Nella prima parte facciamo la conoscenza del padre di Henri, Alphonse de Toulouse-Lautrec. La sua descrizione mi sembra abbastanza ironica e critica nei confronti della nobiltà. L'autore ci dice subito che la sua esistenza è inutile e fastosa. Passa il tempo tra gli ozi e istruisce il figlio a conoscere la storia secolare del suo cognome, criticando chiunque non sia nobile da almeno qualche secolo. Dice a Henri che deve smettere di studiare tanto, che sono più utili la scherma e il ballo: i libri vanno bene per le donne!
La madre è di tutt'altra pasta, e sentendo i discorsi del marito pensa: Ma per quale motivo le persone prive di doti intellettuali ostentavano tanto disprezzo per la cultura e tanta ammirazione per l'ignoranza, come se quest'ultima rappresentasse una difficile conquista?
In merito al cadere da cavallo, Alphonse insegna al figlio che tutti possono cadere, ma se lo fanno davanti al Re c'è un'antica procedura da seguire 
Toccar terra non è un disonore, ragazzo mio. è accaduto anche a me far parte del giuoco. Ma sai che fece il conte Pons quando si fu rizzato in piedi?
- Rimontò in sella?
Il conte scosse il capo: - No. Fece pipì.

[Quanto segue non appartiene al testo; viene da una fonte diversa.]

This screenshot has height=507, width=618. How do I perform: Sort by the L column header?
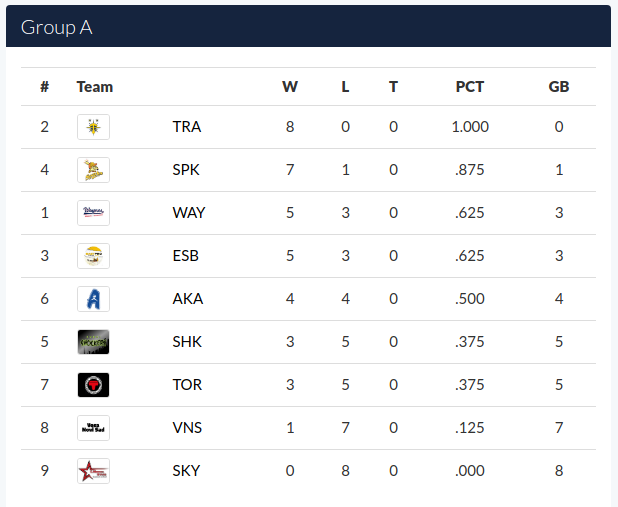(345, 87)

- Davanti al Re? - ansimò il bimbo esterrefatto.
- Sicuro! Il conte Pons era gentiluomo perfetto e conosceva a menadito l'etichetta di corte. Un'antichissima regola dice che il cavaliere cui avvenga di essere disarcionato in presenza del re dovrà subito vuotarsi la vescica. Subito, hai capito? Ricordalo, Henri! Così, se un giorno Sua Maestà tornerà a regnare e tu cavalcando al suo fianco sarai gettato di sella, saprai comportarti da signore, e non avrai esitazioni degne d'un piccolo borghese.
Abbiamo già due incontri interessanti.
Con la famiglia Proust: La signora Proust, moglie di un medico celebre, che abitava a breve distanza dalla loro casa, veniva spesso, e qualche volta conduceva con sé i due figli, Marcel e Robert.

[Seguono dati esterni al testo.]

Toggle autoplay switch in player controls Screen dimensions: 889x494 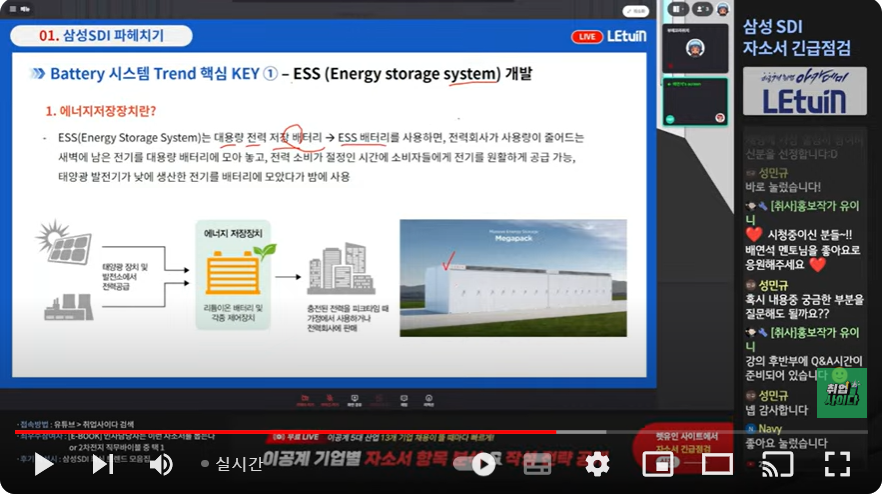click(483, 464)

E con Hugo. - Vedi quel signore dalla barba bianca, seduto accanto alla finestra? - sussurrò il conte, piegando il capo verso Henri. - è Victor Hugo. Un senatore. Un républicain, naturellement! Tutti sono repubblicani adesso. Credo che scriva, anche. Politica e letteratura! Povera Francia! Finiranno con l'ucciderla.
Grazie per tutte queste interessantissime anticipazioni: non vedo l'ora di iniziarlo.
Se va tutto bene, la biblioteca me lo consegnerà martedì.